SOURCE PASSAGE
------
Advertisements, large and small; temporary constructions, big and tiny, and all kinds of sheds – a temporary and fragile condition; the itinerant tomorrow of Lithuania. The excitement of change led me to the journey in spring 2003. My desire to photograph Lithuania was very strong. When I started I already knew that these would be Images of Farewell and I was burning with desire to photograph; some moods of those days have survived in my diary.

Photographer‘s Diary

Saturday, April 26
The rusty arched warehouse in Trakų Vokė is beautiful because of its colours and destiny that has scraped through the tin, the bricks, the glass, has changed its appearance and made it age before its time. I avoid the front point of view, unnecessary details. I want a very open approach to this huge thing. I want to penetrate its life. I have to move the composition at the manor, although slightly, towards a fault. Even if imperceptively, but to present the relationships between things differently. The leaning can be indirect; life itself can be oblique. All huts in Aukštadvaris are very beautiful; I only have to find that insignificant, moderate disturbance in the composition. And you can‘t do without intuition here because otherwise everything will be too correct, straightforward and dull.

Monday, April 27
In Krokialaukis, the evening sun paints in rich colours the composition of the crossroads with poles, wires, fences and grass... A landscape with signs of presence and decay. There are plenty of those; all the view is saturated with them, but I want to compose subtly, so that some foreground or harsh colour would not cry out. 

Sunday, May 11
The gloomy sky and the irksome green of spring disturb my photographing in Jieznas and Prienai on Sunday. Yet I still believe that I should continue photographing. I feel that we will miss these views terribly after some ten years when the standards of European wellbeing will be a usual thing here – in the Lithuania of potato planters and pilgrims.

Tuesday, June 31
My eyes are searching for views constantly. For some fraction of a second my brain records the situation at the bus station. The composition of people passing on the pavement flashes through the window of my microbus. The view cannot take hold in my memory. Only a flash. Only a presentiment that it contains everything I search for. Perhaps it is hidden; perhaps it appears timidly, perhaps not everyday, but it is there.

Friday, July 4
The large-format camera is more rational. I have to save the film; therefore I check the view in Vabalninkas market very carefully. Women selling second-hand clothes are worried as usual, but Lora, who makes communication easer, is nearby, and the women calm down quickly, and I can work freely. There are plenty of houses in Vabalninkas that have sunken into the ground, oblique and rickety, with tiny windows. A true museum. I have to select carefully, and one cannot make a single step without intuition here. The midday sun hinders photographing. Later the rain brings a different energy to the slow pace of the town. I‘ll have to return to Vabalninkas in autumn, at least for the house with a blue cross. And it‘s not necessary to return to Pasvalys.  When the day is drawing to the close Lora and I are walking around the town; I am photographing this and that, but not that and not in the right way... Two large colour films are enough for a creative day. The black-and-white film is at hand, but on it only Loreta, awaken from sleep in the car, looks beautiful and existential when it‘s raining.

Sunday, July 6
Subačius-Kupiškis-Pandėlys-Panemunėlis.
------
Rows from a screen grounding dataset
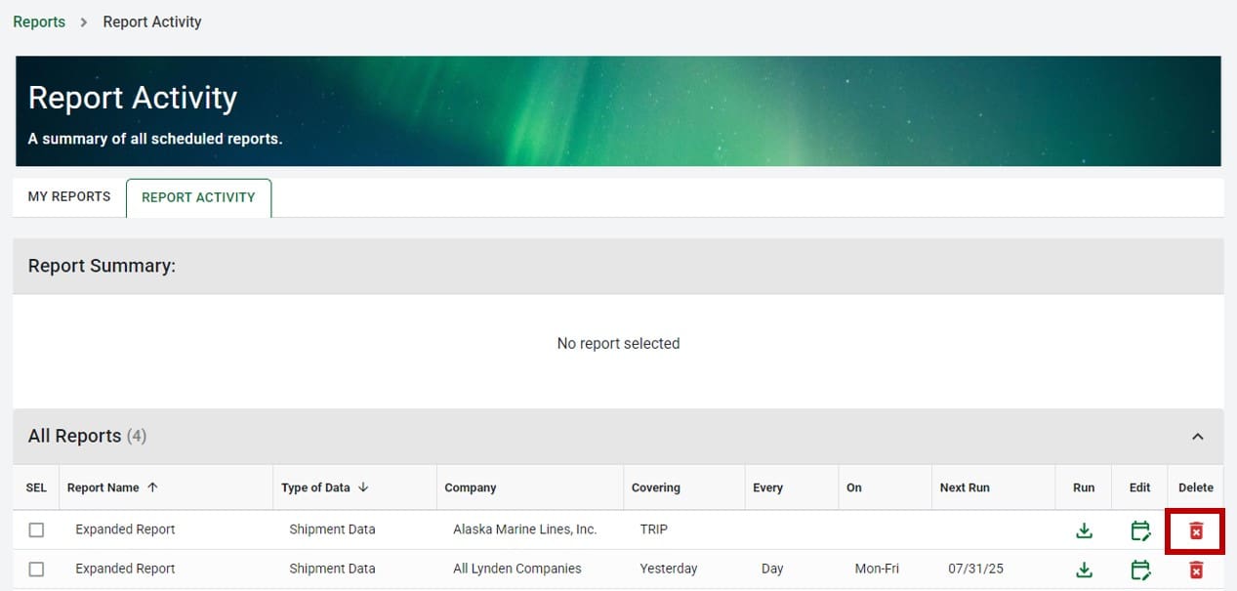Viewport: 1237px width, 591px height.
Task: Edit the Alaska Marine Lines report schedule
Action: pos(1139,529)
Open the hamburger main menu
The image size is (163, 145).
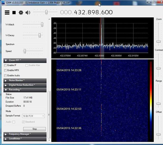[x=7, y=13]
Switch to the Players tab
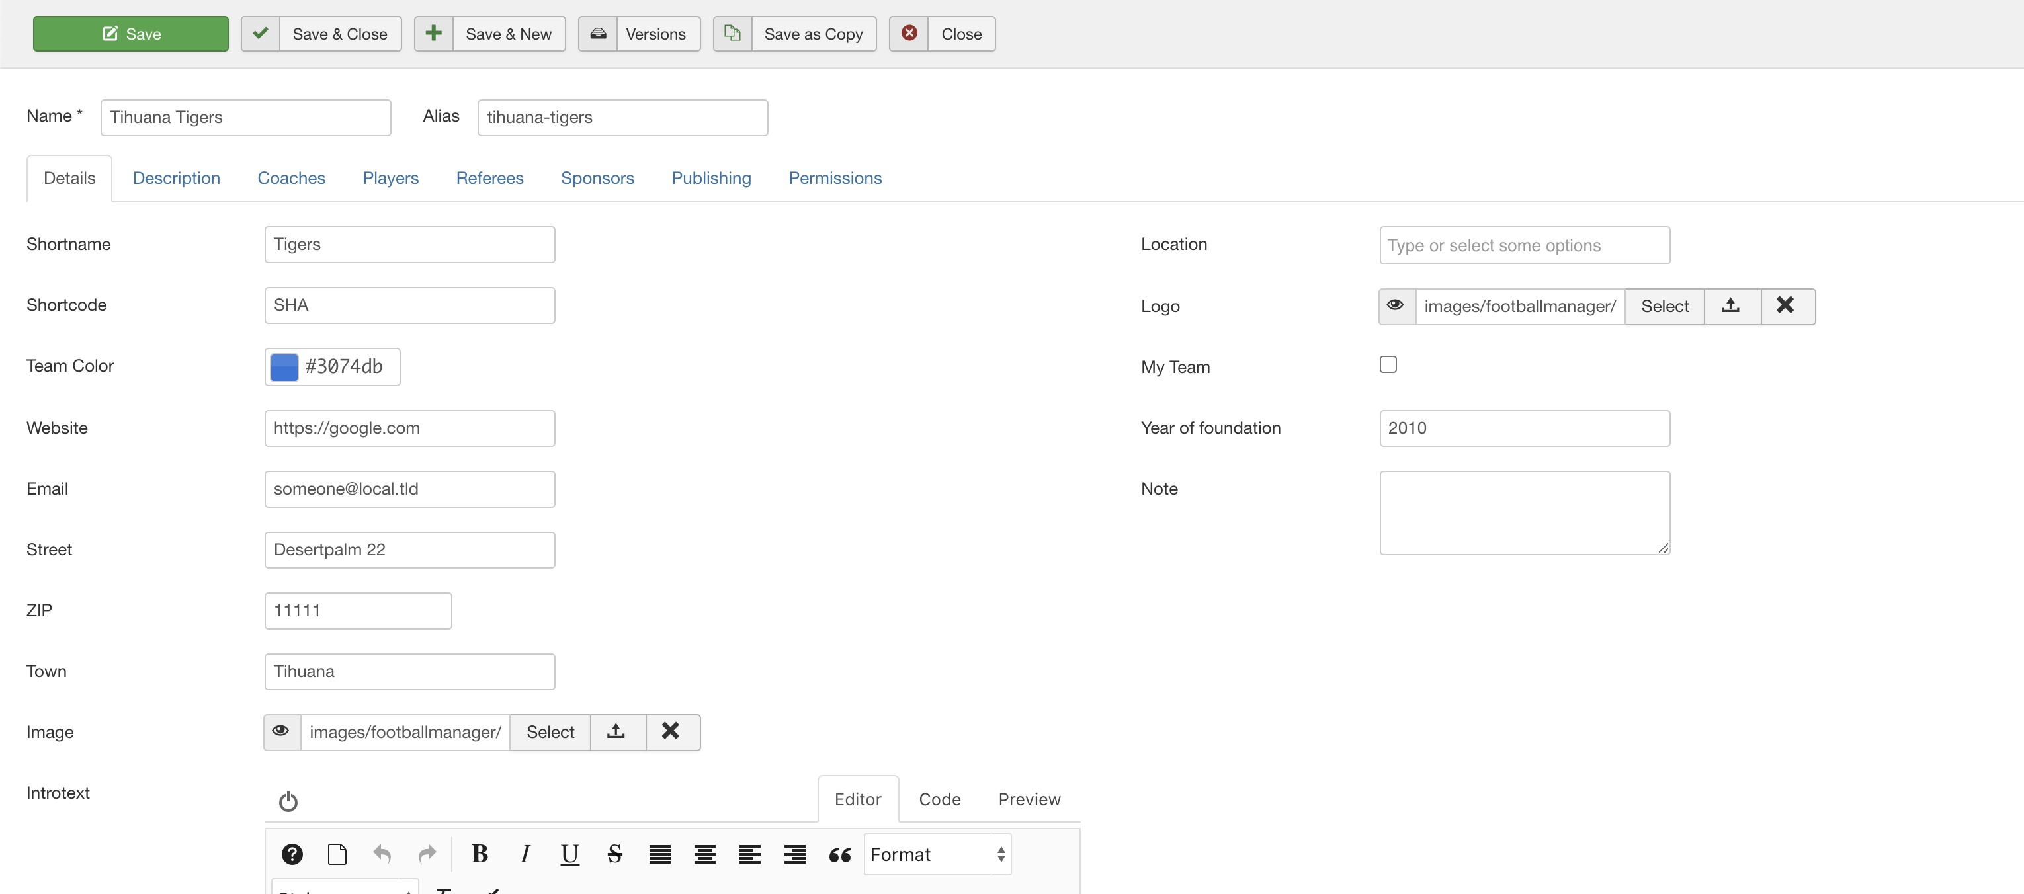The width and height of the screenshot is (2024, 894). pos(391,178)
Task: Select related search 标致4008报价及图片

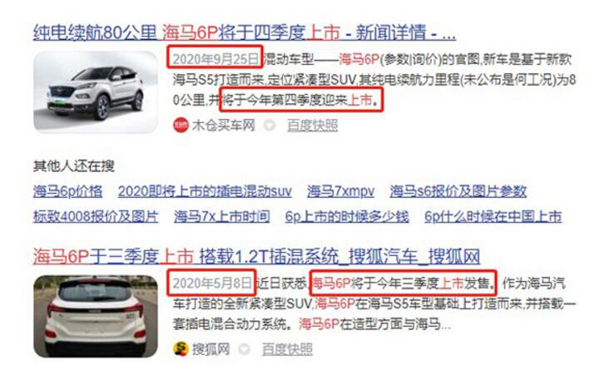Action: click(x=96, y=216)
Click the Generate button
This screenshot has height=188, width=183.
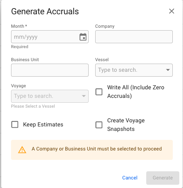163,178
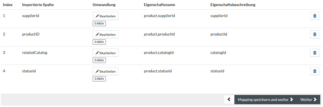The width and height of the screenshot is (323, 107).
Task: Proceed with the Weiter button
Action: [x=308, y=100]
------
EXERCISE INSTRUCTIONS
Answer these questions from the photographer's diary, one per line:
1. In what season and year did the journey start?
2. In which place is the rusty arched warehouse located?
3. Who makes communication easier at the Vabalninkas market?

RESULT FOR THIS EXERCISE
1. Spring 2003
2. Trakų Vokė
3. Lora